Study text

Difficult synthesis. Do-gooders can't simply say, "let's set up a factory that duplicates those conditions over on Tatooine!" because even if you could create the delicate combination of chemistry and magnetism that creates our biological unobtainium, the cost would be worse than just repairing and replacing the automation. Remember, pulsar, and little Johnny's "cosmic science kit" really can't duplicate that level of strength. So... no can do.
That leaves people. And a lot of people, because you have an entire galaxy to supply and you're the one and only location that can do it. The environment may require environmental suits, but you can't have anything electrically driven on them or the magnetics will destroy them. You can't have a lot of metal at all or you'll kill the human via inductive coupling. That means an environment that needs no more than hazmat or scuba suits to harvest the unobtainium.
And since profitability is always an issue, you're either paying them next to nothing (keeping them in indentured servitude like the company towns of the U.S. early 1900s), or it's flat out slavery where pain avoidance is the primary motivator for work.
Can the slaves do anything about this?
As I mentioned in the beginning, no society with any form of representative government will tolerate slavery for long because there will always be somebody who sympathizes with the plight of the enslaved.3
Therefore, there will be a constant propaganda war going on to keep the galactic populace distracted about the real conditions on our slave planet. This will be a large, complicated, and sometimes illicit effort that will be a great sub-plot in the story.
There will always be someone on the planet itself, one of the not-enslaved, who sympathizes with the slaves. These are dangerous people, because they will be planning (a) whistle blowing events, (b) armed rebellion, (c) aid societies and all kinds of solutions to try to help the enslaved. Don't underestimate these folks. Grassroots anti-slavery movements were a huge contributor to the U.S. civil war.
Finally, there's the slaves. Slavery works because the enslaved are (a) emotionally drained (institutionalized), (b) physically drained (you only want them strong enough to work, not strong enough to fight, (c) disenfranchised (no one anywhere near them likes them, no "nearby" support), (d) unempowered (everything is provided for them, an entire welfare state, the threat of leaving that condition is frightening), (e) and controlled (regular oversight by armed and authorized agents).
Overcoming slavery in your condition would likely begin with an underground railroad that smuggled out both slaves and evidence of the slavery to encourage sympathy amongst the politically powerful outside the world. But whether or not they're successful will depend on whether or not your society is truly free — free to develop abolition societies or allowed to have religious beliefs that preach the equality of all souls before diety. It's a complex mix — but that's what makes a good story.
1 So long as small groups of people can hide in the political shadows, and so long as there's an illicit desire that people are willing to pay bookoo bucks to fulfil, there will always be some slavery. Sex trafficing and the drug trade in our world today are a good examples. However, I'm assuming that organizations this small are outside the scope of your question.
2 Nothing drives humans to spend money like the fear of death. With the possible exception of professional sports.
3 You could always declare your galacitc empire to be a monarchy that doesn't tolerate free speech, but that's a very hard thing to do without a lot of sycophants. It took full engagement in a popular war-of-revenge for Hitler to convince the people to give him full power. After a while, that power could only be held by fear. And even that was beginning to erode by the end of the war. Generally speaking, people will always want a voice, and the cost of suppression probably goes up exponentially with the number of people you need to suppress.

Problems and tasks
a. Translate this sentence from the passage on the slave planet into Spanish: "Grassroots anti-slavery movements were a huge contributor to the U.S. civil war."
b. In the passage on the slave planet, what kind of suits should the environment need at most to harvest the unobtainium?
c. Write out the passage on the slave planet word for word, starting at "There will always be someone" and ending at "U.S. civil war.".
The listing is separate material with no tie to the passage on the slave planet.

Supplied information

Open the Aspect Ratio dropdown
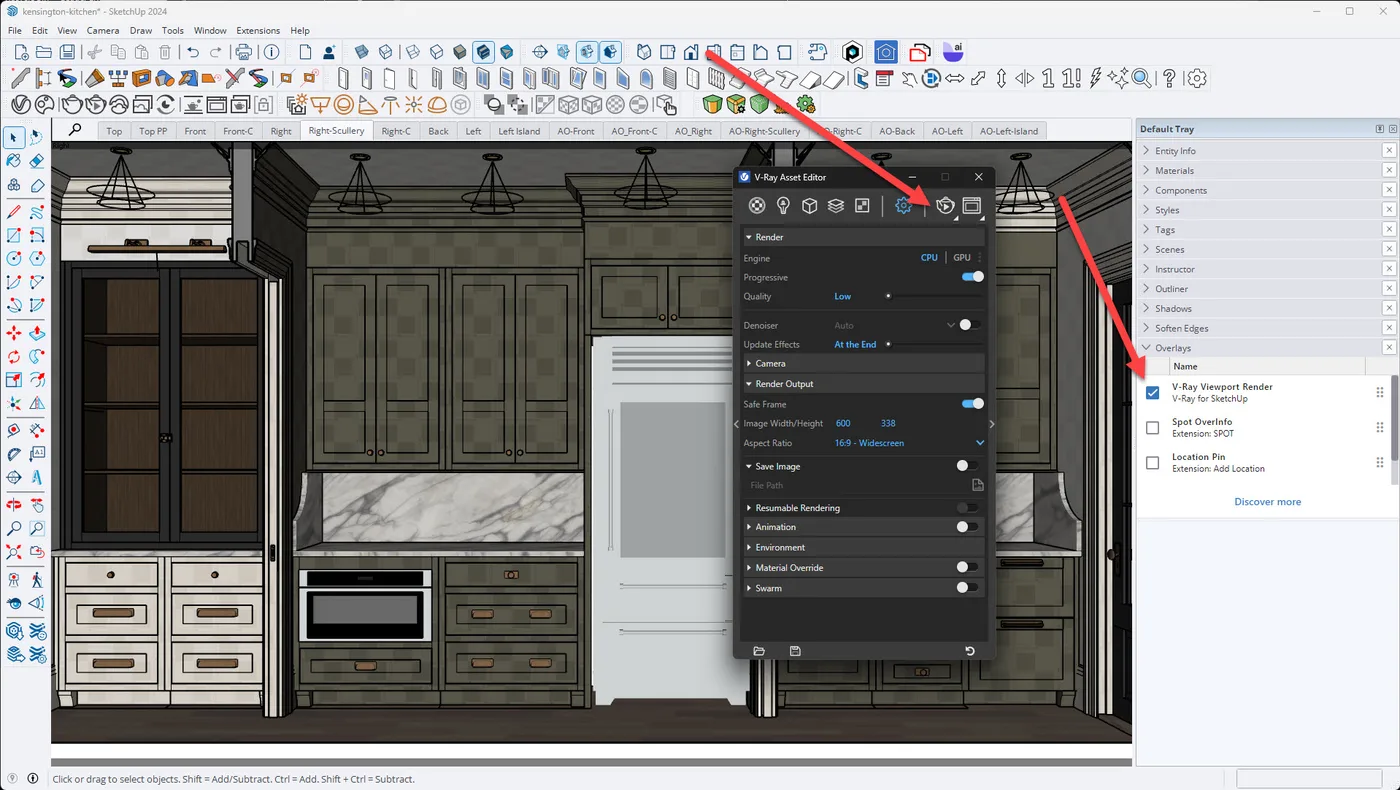The height and width of the screenshot is (790, 1400). (978, 443)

Task-by-task outputs
a. Los movimientos abolicionistas de base contribuyeron enormemente a la guerra civil de los EE. UU.

b. Hazmat or scuba suits.

c.
There will always be someone on the planet itself, one of the not-enslaved, who sympathizes with the slaves. These are dangerous people, because they will be planning (a) whistle blowing events, (b) armed rebellion, (c) aid societies and all kinds of solutions to try to help the enslaved. Don't underestimate these folks. Grassroots anti-slavery movements were a huge contributor to the U.S. civil war.